Friday, May 30, 2014

Hello blog readers!

I'm John LaRoy, and I'm the TA for the class this year.  I was a participant in the first Hiking Through History class in 2012, and this is now my second time hiking El Camino de Santiago! We have ameliorated the majority of our technical issues, so you should most likely be seeing regular (daily) posts on the blog, so be sure to stay updated on our adventures!

After experiencing a quick taste of Pamplona, we set off on a comfortable 26 kilometer (16 mile) hike to Puente la Reina. Our walk to to the city was initially accompanied by smatterings of rain, but shortly after setting out the drizzling stopped which was quite nice.  The main portion of the hike to Puente la Reina passes over Alto de Perdón, a landmark that is the home of a well-recognized pilgrim sculpture.  The sculpture represents pilgrims on foot and on horse, and has an inscribed quote, translating to "where the path of the wind crosses that of the stars." From here, we could see a spectacular view of the surrounding Spanish plains, reminding me of the words from My Fair Lady: "The rain in Spain falls mainly on the plain."  They were definitely right about that one.

Pilgrim sculptures atop Alto de Perdón

Before heading straight to Puente la Reina, we decided to hike a few extra kilometers to the Church of Saint Mary of Eunate.  This specific church is a 12th-century Romanesque church with an octagonal shape.  The church is dedicated to the Virgin Mary, but the original constructors of their church and their specific motives are unknown.  There is legend that the church is built upon a strong energy center, explaining its choice as a sacred site.

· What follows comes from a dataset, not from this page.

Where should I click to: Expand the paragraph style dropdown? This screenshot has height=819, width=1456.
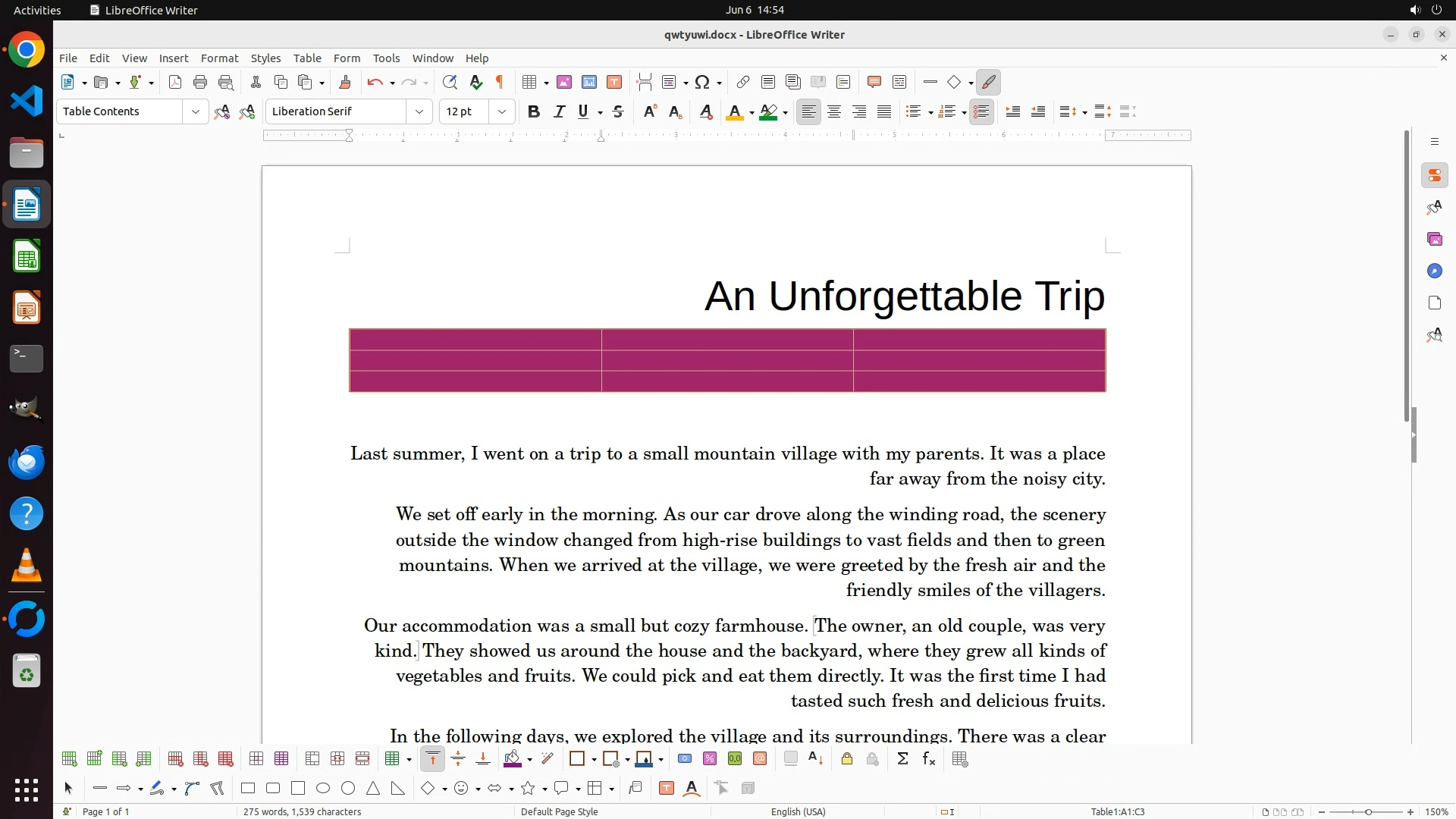click(195, 111)
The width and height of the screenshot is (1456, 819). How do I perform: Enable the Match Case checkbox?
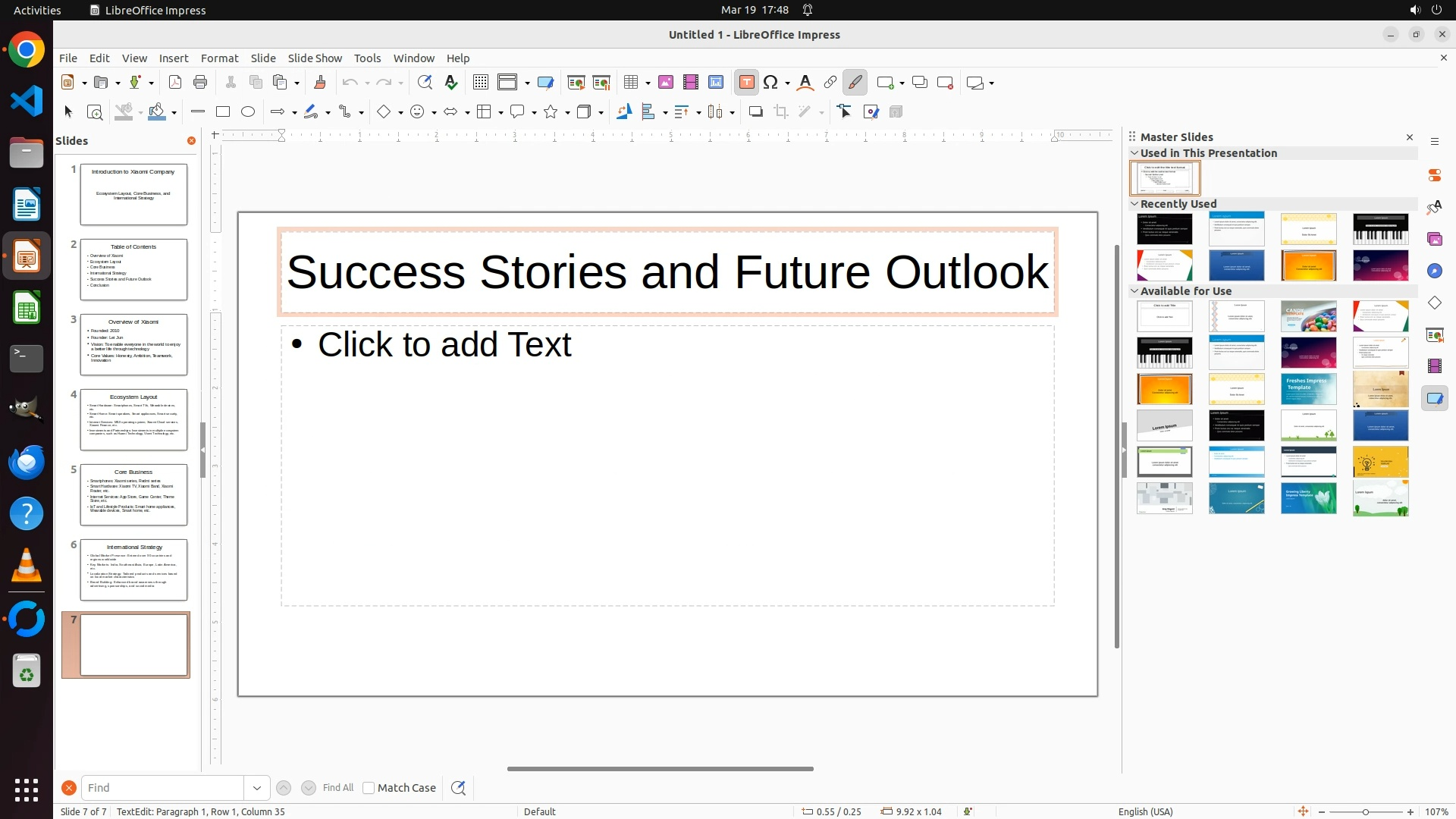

The gorgeous church of Saint Mary of Eunate

From Eunate, we finished our walk to Puente la Reina in the rain before finding our hostel/albergue. Puente la Reina, literally translating to "bridge of the Queen," is located in the Navarra region of Spain; the main bridge of the city was built specifically for pilgrims hiking the Camino, and is a stunning example of Romanesque style architecture. The bridge marks the convergence of two separate Camino routes: the Jacobean (Orreaga/Roncesvalles) route and the Toulouse-Somport route.  Upon our arrival, we all relaxed for a while, did laundry, and then had an amazing dinner at our albergue, with choices including spaghetti, rice with veggies, stew, bread, fish, fries, fruit, and, most importantly, ice cream.

Romanesque Bridge at Puente la Reina

While this post only covers through our third day of the trip, more will be coming to fill you in on the rest of our adventures!  For now, I must be off.

Adios,
John LaRoy

P.S.  While we were in our albergue in Puente la Reina, we met a man who was in the process of running his camino, covering 60-70 kilometers a day, hoping to finish the 790 kilometer trail in less than two weeks while carrying all of his supplies.  That definitely didn't make us feel any better about our sore feet and aching knees.